Though the second Vision Fund initially received massive investment, the catastrophic failures of WeWork and Uber have tempered investors’ appetite for investment. According to Bloomberg, Saudi Arabia’s PIF and Abu Dhabi’s Mubadala Investment Co., which contributed US$45 billion and US$15 billion to the First Vision Fund, respectively, are reconsidering the amount of their investment in the new fund. Japanese investment bank Nomura Holdings Inc, which was the lead underwriter for the IPO of SoftBank’s telecom unit, has decided not to put money into the new fund.
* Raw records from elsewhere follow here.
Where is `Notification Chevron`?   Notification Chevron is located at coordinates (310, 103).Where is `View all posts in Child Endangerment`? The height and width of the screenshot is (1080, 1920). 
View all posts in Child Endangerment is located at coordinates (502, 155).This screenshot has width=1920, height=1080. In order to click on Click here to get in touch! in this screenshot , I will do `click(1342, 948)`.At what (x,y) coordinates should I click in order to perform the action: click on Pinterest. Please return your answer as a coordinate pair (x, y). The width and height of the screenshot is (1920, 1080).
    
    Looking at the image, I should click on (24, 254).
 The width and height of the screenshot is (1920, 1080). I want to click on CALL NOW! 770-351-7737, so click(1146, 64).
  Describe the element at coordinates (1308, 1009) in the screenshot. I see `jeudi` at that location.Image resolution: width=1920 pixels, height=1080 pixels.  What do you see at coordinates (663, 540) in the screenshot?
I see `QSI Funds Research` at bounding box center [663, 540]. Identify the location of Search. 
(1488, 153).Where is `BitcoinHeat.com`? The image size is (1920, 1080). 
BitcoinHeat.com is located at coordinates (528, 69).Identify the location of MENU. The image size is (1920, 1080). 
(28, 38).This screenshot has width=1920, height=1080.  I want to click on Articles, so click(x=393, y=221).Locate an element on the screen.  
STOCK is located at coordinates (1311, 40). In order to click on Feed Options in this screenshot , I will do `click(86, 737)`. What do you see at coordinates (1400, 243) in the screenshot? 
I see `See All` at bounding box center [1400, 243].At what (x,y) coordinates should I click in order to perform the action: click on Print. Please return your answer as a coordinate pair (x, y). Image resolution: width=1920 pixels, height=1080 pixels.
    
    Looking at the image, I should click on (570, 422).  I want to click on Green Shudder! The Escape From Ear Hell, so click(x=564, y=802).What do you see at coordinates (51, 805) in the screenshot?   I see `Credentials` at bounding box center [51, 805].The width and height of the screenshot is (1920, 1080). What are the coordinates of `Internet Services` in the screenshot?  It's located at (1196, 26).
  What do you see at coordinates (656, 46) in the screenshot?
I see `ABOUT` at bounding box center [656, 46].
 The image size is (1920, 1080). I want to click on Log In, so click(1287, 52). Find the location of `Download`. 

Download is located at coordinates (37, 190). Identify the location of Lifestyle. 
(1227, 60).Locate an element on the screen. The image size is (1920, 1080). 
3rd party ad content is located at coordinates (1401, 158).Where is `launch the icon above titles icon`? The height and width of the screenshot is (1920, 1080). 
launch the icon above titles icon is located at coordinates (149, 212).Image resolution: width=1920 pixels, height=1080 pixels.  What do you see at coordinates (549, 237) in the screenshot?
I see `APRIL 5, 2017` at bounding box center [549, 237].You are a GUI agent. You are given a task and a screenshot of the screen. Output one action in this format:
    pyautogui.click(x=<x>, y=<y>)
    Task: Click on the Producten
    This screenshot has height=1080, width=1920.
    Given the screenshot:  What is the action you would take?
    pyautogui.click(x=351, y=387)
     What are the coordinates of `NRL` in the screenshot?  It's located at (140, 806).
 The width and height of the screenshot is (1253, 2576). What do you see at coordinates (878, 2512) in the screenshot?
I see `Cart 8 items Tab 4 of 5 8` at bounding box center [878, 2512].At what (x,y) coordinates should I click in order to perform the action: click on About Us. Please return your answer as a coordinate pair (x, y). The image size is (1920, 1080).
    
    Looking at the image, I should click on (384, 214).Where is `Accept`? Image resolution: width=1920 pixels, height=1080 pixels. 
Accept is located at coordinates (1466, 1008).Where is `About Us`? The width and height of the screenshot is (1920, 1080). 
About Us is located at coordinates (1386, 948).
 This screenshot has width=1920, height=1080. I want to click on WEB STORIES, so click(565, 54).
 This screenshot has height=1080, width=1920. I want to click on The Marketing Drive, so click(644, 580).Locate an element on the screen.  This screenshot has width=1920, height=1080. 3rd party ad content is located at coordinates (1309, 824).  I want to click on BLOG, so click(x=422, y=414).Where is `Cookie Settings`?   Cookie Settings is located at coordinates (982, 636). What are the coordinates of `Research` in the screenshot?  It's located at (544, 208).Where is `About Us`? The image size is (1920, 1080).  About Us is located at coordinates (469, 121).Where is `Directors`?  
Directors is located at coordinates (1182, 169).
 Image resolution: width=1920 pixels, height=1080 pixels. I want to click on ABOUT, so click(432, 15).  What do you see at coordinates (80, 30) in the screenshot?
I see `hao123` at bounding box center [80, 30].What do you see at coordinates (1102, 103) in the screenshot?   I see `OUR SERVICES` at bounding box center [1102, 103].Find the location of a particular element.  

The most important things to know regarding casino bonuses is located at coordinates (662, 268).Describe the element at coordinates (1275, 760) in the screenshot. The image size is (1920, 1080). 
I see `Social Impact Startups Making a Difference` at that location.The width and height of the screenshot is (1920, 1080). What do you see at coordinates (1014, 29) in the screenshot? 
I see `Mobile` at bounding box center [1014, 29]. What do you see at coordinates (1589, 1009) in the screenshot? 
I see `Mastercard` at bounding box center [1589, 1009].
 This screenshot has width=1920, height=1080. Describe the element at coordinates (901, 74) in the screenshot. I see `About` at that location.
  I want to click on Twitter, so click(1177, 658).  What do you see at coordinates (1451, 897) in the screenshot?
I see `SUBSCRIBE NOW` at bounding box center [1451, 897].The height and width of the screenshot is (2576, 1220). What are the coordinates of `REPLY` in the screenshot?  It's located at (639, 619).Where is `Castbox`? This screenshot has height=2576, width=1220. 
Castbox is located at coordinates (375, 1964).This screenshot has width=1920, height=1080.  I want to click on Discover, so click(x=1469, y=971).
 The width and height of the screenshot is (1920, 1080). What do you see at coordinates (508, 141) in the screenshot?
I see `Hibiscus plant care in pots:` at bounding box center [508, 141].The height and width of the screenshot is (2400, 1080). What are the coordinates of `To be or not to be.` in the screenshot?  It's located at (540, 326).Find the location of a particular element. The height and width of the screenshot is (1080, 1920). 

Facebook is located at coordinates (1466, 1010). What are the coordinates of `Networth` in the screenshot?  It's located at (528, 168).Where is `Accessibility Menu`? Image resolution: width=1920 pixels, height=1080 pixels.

To resolve the constraints of the fund, SoftBank is proposing a so-called evergreen component to its Vision Fund 2. Limited partners may have the option to recycle a certain percentage of their profits from exits back into the fund if they want to continue investing. The fund won’t be a traditional evergreen fund and will provide returns directly to limited partners.  Son also has to be more flexible in terms of financing. While it took about 2.5 years to deploy the $80 billion of the first Vision Fund, the second Vision Fund′s target will be to deploy its funding in four to five years.
Son is still determined to go ahead with the second Vision Fund even though some lieutenants have urged a delay. This means that Son has to move toward companies with quicker runways to profitability in order to prevent Softbank from sinking deeper into the turmoil. Also, if the market headwinds do change, it could be the time for the SoftBank billionaire to prove himself on being nimble and changing with the environment by changing his strategy.